Tightrope walking, also called funambulism, is extremely risky when not using any security measures, what if the artist fells off the rope which is usually high up in the sky?

My spell checker doesn't recognize this word either. Maybe we should do a little more practical words.


----------



## Kaila (Jul 12, 2020)

What, @Matrix   ?!  Not practical?


----------



## Aunt Marg (Jul 12, 2020)

I'm relieved in hearing from you two, because I was starting to think that this was going to die a slow death along with other zero reply threads on record.


----------



## Kaila (Jul 12, 2020)

.....oops...


----------



## Aunt Marg (Jul 12, 2020)

...


----------



## RubyK (Jul 13, 2020)

Matrix said, "*Maybe we should do a little more practical words*. "
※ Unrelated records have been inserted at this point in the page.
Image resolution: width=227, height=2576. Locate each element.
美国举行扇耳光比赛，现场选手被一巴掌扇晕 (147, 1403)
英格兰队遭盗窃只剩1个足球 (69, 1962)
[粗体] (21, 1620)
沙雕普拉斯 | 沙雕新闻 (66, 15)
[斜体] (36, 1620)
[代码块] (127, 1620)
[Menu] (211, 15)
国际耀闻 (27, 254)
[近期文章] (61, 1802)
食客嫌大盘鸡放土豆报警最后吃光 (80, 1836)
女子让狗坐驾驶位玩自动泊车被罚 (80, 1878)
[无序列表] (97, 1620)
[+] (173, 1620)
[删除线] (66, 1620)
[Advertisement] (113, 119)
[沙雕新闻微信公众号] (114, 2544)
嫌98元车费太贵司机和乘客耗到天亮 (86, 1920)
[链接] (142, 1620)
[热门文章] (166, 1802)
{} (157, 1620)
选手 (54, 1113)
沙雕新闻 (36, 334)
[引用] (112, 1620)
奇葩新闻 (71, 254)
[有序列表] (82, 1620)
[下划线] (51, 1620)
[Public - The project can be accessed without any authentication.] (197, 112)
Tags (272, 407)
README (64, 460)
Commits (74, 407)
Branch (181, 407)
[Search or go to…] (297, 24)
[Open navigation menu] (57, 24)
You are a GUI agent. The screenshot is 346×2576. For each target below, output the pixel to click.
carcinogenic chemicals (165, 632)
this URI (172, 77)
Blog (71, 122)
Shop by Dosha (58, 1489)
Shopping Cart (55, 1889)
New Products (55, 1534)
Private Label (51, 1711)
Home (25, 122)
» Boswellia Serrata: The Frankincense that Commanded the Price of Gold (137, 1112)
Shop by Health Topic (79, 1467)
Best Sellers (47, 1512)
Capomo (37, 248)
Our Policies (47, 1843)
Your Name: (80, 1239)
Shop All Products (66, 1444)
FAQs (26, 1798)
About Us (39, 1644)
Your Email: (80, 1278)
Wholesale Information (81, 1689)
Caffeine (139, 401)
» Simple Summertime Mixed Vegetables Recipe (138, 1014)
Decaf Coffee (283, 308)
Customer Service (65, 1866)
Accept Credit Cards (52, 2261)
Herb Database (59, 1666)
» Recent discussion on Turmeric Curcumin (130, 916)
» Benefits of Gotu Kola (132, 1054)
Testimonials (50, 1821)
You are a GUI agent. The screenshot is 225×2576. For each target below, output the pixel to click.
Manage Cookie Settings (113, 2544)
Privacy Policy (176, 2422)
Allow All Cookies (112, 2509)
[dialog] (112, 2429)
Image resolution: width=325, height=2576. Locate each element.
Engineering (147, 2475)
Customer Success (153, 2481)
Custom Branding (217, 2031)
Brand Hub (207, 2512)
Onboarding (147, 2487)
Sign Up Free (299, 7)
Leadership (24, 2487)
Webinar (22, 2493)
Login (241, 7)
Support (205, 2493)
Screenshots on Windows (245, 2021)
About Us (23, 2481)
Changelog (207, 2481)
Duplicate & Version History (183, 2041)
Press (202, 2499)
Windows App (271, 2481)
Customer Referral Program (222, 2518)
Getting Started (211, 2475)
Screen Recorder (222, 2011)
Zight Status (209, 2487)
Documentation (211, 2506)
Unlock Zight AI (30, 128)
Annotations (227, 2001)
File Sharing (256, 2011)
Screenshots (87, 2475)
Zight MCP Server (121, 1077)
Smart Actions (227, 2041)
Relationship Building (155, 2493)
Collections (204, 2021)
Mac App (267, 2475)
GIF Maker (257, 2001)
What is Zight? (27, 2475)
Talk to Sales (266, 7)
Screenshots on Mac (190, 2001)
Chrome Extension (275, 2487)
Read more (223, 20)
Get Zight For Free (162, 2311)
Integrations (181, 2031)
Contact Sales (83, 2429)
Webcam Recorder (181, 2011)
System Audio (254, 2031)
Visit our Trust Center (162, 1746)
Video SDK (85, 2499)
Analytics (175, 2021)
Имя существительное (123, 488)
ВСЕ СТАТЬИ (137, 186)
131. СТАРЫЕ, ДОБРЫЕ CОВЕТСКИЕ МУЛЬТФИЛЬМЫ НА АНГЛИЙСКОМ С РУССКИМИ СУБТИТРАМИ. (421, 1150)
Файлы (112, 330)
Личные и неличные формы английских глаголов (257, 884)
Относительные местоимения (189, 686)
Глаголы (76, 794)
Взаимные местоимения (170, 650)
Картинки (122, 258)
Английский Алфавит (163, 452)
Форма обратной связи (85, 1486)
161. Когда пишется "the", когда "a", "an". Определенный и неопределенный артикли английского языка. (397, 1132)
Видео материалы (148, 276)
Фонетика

I agree. Some of these words are so "out there" that I don't want to even try to make a sentence with them.


----------



## peramangkelder (Jul 13, 2020)

Ever watch 'The Mentalist'? Now Patrick Jane had funambulism down to a fine art


----------



## Em in Ohio (Jul 13, 2020)

In the Dr. Who series, a character named Sophie (aka Spring-Heeled Sophie) preferred to be called a funambulist instead of a tightrope walker.


----------



## Aunt Marg (Jul 14, 2020)

RubyK said:


> Matrix said, "*Maybe we should do a little more practical words*. "
> 
> I agree. Some of these words are so "out there" that I don't want to even try to make a sentence with them.


So what you're saying is, there's too much sesquipedalian loquaciousness on the WOTD Forum?


----------